→ **Prompt**
Begin at the line that contains "The width and" and continue through the end of the items. Rename every "screenshot" in those lines to "capture", and reproduce the lines with nothing else changed.
BEGIN Extracted information
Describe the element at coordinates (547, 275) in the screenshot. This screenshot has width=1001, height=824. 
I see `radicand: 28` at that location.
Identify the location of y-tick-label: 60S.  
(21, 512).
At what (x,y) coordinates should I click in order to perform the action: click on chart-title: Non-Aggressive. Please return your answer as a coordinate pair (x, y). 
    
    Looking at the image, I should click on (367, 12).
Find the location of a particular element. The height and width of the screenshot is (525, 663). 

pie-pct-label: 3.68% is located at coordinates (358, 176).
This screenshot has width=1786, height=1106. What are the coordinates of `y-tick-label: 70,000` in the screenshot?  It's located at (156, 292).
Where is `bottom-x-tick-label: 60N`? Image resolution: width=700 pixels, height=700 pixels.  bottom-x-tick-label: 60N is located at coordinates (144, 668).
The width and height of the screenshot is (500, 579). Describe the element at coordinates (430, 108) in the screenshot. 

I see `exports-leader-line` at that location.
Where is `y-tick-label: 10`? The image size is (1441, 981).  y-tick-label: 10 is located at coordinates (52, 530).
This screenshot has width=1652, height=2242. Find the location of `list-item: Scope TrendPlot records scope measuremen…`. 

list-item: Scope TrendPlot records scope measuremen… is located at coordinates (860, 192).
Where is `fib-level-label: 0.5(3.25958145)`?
END Extracted information
→ **Result**
The width and height of the capture is (500, 579). Describe the element at coordinates (430, 108) in the capture. 

I see `exports-leader-line` at that location.
Where is `y-tick-label: 10`? The image size is (1441, 981).  y-tick-label: 10 is located at coordinates (52, 530).
This capture has width=1652, height=2242. Find the location of `list-item: Scope TrendPlot records scope measuremen…`. 

list-item: Scope TrendPlot records scope measuremen… is located at coordinates (860, 192).
Where is `fib-level-label: 0.5(3.25958145)`?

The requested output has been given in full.